#### Task goal
According to the piece below on Bay Area newspapers, how many readers did the San Francisco Chronicle's print version have in March 2012?

Connect with us

Culture & Media

Economy and Technology Pound Bay Area Newspapers

Published

 

on

By

Last week’s purchase of the SF Weekly by the owners of the SF Examiner and Bay Guardian was a shocking and telling development. It was shocking because few seemed to care, and telling because it showed the increasingly irrelevance of daily print English language media in San Francisco. I described in 2009 why the San Francisco Chronicle’s huge financial losses and circulation decline put its future as a daily print newspaper in doubt, and these losses have continued while the paper has fallen out of the top 25 in circulation for the first time (its print version had only 165,000 readers in March 2012, a nearly 50 percent drop since 2009). The Chronicle’s owner is looking to profit from real estate development, not journalism. Layoffs at the SF Weekly have begun and the staffs of the once combative weeklies will eventually merge. The end of the line for English language print newspapers in San Francisco is near.

#### Dataset content
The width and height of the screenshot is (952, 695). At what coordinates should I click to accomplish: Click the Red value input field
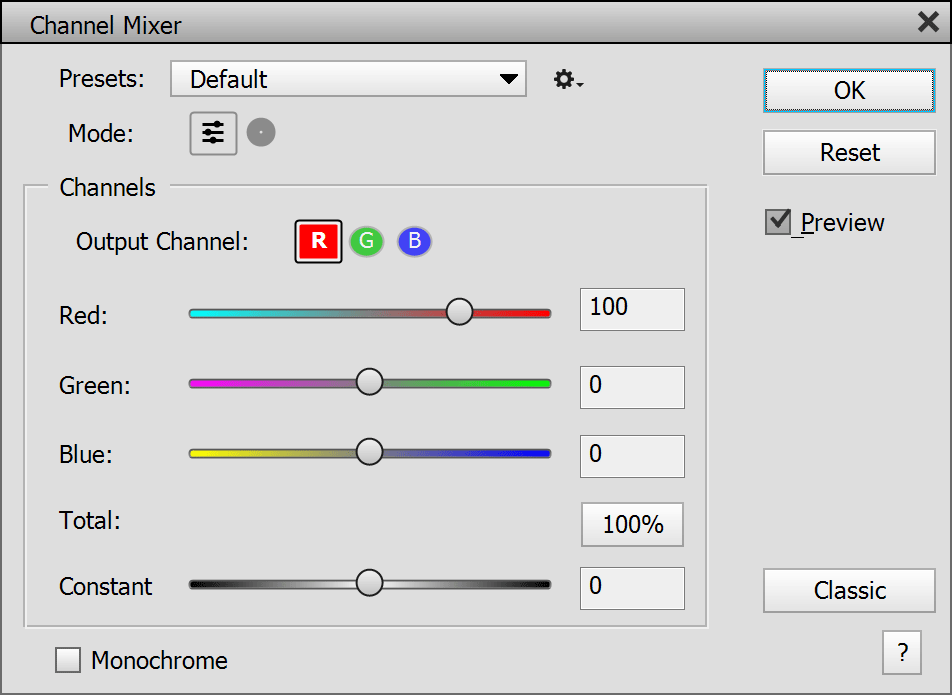point(632,309)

#### Final result
165,000 readers.